Delete duplicate rows in column store tables

Hello,

Is there any way I can avoid to have duplicate values on COLUMNSTORE tables? (I have a unique ID value for each row)

When I create the table, I can’t use primary keys, and when I create a pipeline or load data, it doesn’t let me use the option of DUPLICATE KEY …

Any work around?

Thanks,

Santiago

1 Like

We are working to enable this feature in the future releases. In the meantime you can create a view that dedups rows in this table

create table t(id int, data text, key(id) using clustered columnstore);
create view dt as select * from t group by id;
insert into t values(1, ‘a’);
insert into t values(1, ‘a’);

select * from dt;

Alternatively, be sure to put a unique ID or GUID on every row. Then you can look for duplicates (ignoring the ID or GUID column) and if you find them, you can delete them with a DELETE statement.

Or stage the data through a row store table to remove duplicates there, then after that, move to a columnstore table.

Hello. I have a follow-up question regarding your solution. Could you please describe the deduplication behavior of “select * from t group by id;”? If there are multiple records with the same key (id) but different non-key fields (data), which record will be returned? Will it be the same record every time, or is there a way to ensure that it is using some kind of sort? For example, “insert t values(1, ‘b’);” It appears to be whatever record is inserted first, although I’d guess that it’s non-deterministic and depends on which leaf finishes first.

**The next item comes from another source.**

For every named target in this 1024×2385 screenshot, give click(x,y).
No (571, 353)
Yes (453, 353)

You’re right, the results are not guaranteed, and so using a query like that is not recommended in general because the results are not well-defined.

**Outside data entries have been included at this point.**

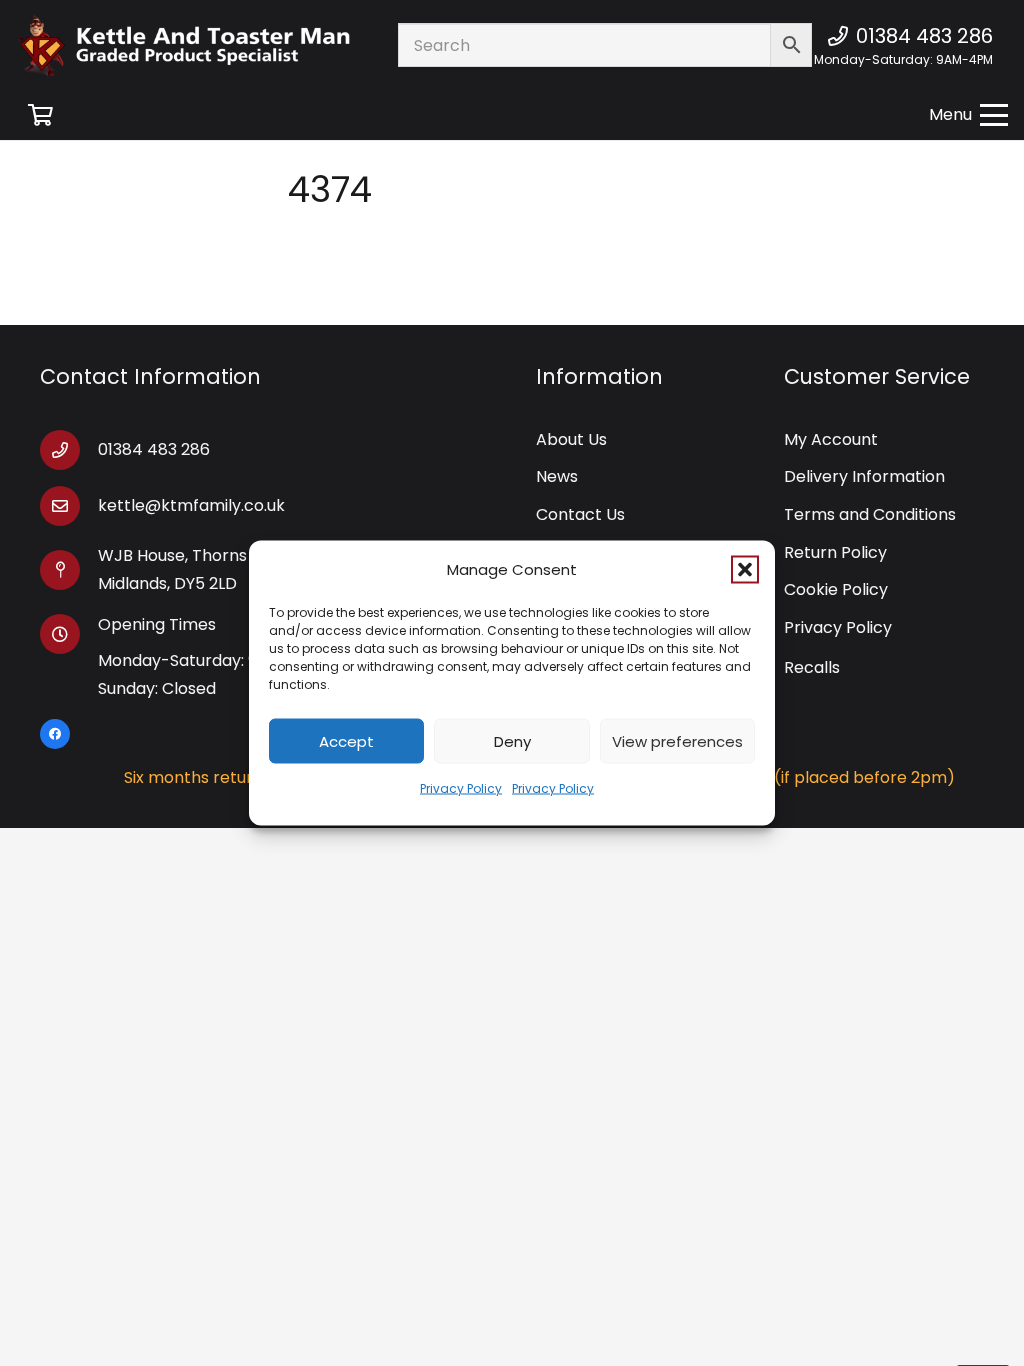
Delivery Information (864, 476)
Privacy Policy (461, 788)
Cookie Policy (836, 589)
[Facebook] (55, 734)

An approach using window functions that ensures it returns a deterministic value based on ordering is:

select * from (select *, row_number() over (partition by id order by columns_to_order_by) as rn from t) v where rn = 1

Assuming you have a timestamp that will show which record is new:

DELETE t1 FROM table t1 INNER JOIN table t2 on t1.id = t2.id AND t1.Timestamp < t2.Timestamp

That will delete everything from the table except the latest record for each Id.

Create a staging table to do this in - then have a procedure to run the dedupe, then move it to the long term table

DELETE from target t WHERE t.Id in (SELECT Id FROM staging);
INSERT INTO target SELECT DISTINCT * FROM staging;
TRUNCATE staging;

Everything gets moved over to the target table with no duplicates for end users. I tested this process yesterday joining 450mm rows onto itself to dedupe down to 215, then compare and delete/insert/truncate. It took about 1 minute on a low powered cluster and only used 18gb of memory to process.

2 Likes

We added support for unique single-column keys for columnstore tables in 7.1, about a year ago. We’re adding support for multi-column unique keys in 7.5, still on track to ship around the end of July. Upserts are also supported.

These mitigate the need to remove duplicates, in some cases, since you’ll never have any.

1 Like